(Data shown begins)

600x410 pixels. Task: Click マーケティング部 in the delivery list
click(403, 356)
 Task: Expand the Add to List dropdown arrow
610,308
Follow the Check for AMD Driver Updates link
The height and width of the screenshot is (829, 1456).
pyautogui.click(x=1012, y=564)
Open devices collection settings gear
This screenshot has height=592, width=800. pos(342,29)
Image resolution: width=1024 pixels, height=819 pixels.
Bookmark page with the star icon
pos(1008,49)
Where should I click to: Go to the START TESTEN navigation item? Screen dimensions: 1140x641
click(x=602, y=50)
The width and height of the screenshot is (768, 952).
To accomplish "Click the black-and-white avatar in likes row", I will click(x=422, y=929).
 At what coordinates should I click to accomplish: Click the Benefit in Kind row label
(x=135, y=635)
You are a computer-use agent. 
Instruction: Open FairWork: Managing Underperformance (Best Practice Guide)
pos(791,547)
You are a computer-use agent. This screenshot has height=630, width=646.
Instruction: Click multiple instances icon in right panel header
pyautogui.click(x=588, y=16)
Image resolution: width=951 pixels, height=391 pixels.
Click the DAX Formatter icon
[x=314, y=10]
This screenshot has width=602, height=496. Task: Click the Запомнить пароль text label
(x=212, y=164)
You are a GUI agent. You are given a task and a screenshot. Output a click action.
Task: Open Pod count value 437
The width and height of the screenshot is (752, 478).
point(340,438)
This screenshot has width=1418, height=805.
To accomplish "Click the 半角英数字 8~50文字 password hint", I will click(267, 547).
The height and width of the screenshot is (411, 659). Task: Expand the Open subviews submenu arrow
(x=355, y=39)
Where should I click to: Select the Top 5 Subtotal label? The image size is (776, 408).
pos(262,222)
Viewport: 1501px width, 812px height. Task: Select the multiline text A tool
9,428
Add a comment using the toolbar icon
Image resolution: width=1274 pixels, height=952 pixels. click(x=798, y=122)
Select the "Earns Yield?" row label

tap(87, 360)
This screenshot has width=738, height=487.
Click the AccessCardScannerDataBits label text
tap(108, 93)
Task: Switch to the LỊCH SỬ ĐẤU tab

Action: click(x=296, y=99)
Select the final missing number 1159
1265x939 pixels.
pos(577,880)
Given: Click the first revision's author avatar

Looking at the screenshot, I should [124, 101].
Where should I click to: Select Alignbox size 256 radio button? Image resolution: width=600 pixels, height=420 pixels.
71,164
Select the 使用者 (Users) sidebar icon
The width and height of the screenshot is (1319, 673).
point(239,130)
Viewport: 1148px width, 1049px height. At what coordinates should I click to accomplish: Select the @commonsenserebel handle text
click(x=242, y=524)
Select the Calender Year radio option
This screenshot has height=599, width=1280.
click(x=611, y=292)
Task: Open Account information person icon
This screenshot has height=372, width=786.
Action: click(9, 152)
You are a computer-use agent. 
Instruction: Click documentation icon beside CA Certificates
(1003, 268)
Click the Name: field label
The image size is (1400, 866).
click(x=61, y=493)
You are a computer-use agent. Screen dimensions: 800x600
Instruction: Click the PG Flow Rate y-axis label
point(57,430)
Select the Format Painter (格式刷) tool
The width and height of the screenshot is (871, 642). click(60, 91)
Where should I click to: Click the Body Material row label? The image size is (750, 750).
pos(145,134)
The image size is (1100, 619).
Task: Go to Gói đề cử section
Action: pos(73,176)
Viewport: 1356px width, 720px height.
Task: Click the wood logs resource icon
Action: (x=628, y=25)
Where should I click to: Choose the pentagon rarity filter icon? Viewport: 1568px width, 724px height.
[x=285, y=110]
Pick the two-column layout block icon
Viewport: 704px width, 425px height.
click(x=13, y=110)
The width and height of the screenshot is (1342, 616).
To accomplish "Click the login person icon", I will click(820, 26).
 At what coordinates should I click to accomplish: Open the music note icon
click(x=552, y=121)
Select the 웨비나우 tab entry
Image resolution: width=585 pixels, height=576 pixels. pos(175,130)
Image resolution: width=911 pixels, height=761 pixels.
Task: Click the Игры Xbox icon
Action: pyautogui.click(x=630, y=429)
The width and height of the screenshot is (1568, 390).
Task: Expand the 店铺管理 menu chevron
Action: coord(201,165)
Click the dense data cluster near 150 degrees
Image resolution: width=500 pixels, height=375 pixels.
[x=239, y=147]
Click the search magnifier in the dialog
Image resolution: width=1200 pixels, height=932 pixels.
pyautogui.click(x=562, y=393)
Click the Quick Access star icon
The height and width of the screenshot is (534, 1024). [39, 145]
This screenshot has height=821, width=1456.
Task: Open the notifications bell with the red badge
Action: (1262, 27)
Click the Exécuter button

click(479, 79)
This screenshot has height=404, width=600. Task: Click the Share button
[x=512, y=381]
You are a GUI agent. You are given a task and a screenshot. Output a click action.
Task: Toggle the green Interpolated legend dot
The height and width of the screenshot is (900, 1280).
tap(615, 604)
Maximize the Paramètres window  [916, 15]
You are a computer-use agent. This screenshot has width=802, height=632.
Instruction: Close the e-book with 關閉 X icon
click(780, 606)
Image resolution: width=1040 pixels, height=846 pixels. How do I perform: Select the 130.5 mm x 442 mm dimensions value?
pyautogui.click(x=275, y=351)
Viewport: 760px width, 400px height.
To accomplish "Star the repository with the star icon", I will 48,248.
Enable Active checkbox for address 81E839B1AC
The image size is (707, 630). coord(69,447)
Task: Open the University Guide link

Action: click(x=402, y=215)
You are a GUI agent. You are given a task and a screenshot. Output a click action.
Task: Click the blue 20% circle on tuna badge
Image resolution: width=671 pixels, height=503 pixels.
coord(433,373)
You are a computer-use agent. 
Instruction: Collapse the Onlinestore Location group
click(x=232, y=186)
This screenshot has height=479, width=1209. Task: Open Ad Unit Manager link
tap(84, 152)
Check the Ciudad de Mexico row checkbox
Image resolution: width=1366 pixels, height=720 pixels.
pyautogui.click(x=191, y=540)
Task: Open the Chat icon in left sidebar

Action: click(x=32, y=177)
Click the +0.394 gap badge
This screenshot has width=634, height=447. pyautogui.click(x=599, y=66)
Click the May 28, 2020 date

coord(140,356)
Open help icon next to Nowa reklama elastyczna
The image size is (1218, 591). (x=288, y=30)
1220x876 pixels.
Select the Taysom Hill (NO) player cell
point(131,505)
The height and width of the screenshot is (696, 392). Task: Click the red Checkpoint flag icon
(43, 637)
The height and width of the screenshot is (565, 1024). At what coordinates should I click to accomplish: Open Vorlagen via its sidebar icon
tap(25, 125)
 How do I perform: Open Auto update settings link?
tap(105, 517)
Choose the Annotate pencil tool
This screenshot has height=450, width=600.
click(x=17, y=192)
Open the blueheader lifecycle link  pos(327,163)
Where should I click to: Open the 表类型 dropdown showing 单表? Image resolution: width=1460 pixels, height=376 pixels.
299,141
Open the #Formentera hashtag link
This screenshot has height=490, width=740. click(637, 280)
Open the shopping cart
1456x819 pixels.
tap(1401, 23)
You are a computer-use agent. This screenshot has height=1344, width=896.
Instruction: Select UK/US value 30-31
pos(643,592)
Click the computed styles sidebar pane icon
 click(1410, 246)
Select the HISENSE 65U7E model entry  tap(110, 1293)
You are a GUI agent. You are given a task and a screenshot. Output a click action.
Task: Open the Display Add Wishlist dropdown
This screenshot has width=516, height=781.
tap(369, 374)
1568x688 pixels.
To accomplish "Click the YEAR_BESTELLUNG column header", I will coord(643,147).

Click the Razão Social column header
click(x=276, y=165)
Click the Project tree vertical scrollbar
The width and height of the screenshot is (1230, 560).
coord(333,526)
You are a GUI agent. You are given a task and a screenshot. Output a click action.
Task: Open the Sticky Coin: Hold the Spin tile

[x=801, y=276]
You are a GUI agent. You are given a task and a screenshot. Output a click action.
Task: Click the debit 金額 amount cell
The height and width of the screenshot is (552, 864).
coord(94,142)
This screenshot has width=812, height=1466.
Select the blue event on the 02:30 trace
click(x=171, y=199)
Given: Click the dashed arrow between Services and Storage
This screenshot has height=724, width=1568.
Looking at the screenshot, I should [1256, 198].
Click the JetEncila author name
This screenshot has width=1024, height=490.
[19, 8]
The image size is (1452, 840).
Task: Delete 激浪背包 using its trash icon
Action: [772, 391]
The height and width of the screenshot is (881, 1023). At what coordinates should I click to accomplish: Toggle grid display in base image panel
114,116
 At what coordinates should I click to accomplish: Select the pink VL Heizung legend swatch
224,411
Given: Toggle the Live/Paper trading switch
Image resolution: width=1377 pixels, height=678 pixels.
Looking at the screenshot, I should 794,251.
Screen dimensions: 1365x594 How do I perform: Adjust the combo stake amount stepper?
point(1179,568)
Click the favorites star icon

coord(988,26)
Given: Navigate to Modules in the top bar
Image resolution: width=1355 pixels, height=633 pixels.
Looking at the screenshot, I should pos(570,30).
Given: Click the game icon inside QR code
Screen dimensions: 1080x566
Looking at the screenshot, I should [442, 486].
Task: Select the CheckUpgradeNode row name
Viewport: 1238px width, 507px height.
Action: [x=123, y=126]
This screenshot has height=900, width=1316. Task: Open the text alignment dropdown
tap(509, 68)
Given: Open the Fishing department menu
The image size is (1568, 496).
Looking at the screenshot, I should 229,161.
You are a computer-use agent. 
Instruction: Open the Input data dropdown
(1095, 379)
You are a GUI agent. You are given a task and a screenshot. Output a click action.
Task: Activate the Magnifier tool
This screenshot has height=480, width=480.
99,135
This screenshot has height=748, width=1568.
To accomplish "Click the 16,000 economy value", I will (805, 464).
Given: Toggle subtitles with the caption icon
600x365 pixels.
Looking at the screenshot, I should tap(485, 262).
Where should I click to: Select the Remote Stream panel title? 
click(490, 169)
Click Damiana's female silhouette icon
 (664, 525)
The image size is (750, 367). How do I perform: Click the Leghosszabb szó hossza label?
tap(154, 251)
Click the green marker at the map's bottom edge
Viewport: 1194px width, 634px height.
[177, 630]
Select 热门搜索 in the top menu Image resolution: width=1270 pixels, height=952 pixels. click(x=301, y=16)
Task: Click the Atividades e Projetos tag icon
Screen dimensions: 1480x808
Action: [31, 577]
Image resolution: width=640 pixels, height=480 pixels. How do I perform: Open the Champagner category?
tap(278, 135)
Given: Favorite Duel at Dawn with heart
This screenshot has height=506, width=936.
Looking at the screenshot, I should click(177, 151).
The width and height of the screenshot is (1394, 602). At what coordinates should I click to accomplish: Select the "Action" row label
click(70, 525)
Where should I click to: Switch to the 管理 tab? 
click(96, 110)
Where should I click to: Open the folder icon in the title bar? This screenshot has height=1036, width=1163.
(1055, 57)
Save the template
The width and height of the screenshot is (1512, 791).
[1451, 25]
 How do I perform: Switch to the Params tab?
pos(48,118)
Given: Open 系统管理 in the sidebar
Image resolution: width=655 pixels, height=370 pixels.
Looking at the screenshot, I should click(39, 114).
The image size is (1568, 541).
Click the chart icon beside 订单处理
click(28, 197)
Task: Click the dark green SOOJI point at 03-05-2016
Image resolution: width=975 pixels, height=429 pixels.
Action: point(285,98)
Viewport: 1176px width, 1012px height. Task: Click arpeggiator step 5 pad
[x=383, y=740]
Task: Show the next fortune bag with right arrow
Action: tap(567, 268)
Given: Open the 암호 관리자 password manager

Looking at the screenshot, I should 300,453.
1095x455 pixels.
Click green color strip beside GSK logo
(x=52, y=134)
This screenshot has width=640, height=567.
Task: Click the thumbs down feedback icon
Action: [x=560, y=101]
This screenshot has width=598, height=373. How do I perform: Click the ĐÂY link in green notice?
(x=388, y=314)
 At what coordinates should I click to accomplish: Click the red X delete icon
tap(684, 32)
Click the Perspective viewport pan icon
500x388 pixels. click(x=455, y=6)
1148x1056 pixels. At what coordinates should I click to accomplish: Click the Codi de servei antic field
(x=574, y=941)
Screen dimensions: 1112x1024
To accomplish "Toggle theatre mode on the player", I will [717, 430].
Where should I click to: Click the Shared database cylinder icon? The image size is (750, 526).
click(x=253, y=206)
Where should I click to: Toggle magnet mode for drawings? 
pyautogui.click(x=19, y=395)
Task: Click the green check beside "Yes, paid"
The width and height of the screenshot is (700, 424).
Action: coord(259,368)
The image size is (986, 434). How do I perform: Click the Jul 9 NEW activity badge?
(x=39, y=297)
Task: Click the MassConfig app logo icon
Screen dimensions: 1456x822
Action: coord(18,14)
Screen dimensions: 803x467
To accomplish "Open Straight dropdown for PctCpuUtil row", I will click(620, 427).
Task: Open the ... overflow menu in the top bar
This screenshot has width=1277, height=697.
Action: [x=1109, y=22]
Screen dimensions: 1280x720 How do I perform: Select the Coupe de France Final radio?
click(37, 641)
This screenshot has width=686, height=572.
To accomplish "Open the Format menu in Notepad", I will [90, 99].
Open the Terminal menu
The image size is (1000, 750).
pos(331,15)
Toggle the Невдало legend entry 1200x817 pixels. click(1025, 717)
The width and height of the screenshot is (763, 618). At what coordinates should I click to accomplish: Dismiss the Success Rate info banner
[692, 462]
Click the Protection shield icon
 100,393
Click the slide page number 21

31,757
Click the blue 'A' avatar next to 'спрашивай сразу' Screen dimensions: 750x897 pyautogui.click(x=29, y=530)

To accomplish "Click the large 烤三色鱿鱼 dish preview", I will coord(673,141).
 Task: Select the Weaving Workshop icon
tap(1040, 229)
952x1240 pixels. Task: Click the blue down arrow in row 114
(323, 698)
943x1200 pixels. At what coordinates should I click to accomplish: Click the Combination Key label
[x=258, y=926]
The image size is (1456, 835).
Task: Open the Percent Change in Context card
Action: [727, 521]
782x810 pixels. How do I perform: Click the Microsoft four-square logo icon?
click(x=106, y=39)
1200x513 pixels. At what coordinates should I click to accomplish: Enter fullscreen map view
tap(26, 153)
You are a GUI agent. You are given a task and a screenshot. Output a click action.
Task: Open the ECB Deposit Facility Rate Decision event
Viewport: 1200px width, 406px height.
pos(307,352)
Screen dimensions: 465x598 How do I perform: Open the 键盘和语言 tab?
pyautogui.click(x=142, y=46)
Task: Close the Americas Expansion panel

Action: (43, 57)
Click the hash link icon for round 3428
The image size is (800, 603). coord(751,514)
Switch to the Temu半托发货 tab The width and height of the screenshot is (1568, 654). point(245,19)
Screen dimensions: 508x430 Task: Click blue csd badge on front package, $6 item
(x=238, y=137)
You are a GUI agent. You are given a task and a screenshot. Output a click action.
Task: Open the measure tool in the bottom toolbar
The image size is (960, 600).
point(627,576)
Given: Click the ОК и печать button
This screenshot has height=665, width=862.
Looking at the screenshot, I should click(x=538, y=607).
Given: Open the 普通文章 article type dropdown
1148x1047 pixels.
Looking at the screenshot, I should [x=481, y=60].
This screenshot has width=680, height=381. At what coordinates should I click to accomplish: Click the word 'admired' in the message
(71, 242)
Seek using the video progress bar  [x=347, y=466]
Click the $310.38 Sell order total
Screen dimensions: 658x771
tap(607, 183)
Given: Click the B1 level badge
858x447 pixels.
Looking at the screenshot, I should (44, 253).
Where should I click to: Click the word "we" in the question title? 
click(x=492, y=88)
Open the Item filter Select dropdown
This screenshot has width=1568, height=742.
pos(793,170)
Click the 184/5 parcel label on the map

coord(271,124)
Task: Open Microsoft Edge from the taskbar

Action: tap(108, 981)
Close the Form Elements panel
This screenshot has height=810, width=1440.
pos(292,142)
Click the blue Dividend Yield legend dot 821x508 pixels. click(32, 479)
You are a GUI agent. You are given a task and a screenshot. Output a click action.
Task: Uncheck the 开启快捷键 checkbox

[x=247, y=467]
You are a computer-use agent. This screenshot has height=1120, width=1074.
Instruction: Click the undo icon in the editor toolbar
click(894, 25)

(Data shown ends)

* Brief *
The task calls for all lines in the entries that hold "person".

* Response to this exercise *
Task: Open Account information person icon
To accomplish "Click the login person icon", I will click(820, 26).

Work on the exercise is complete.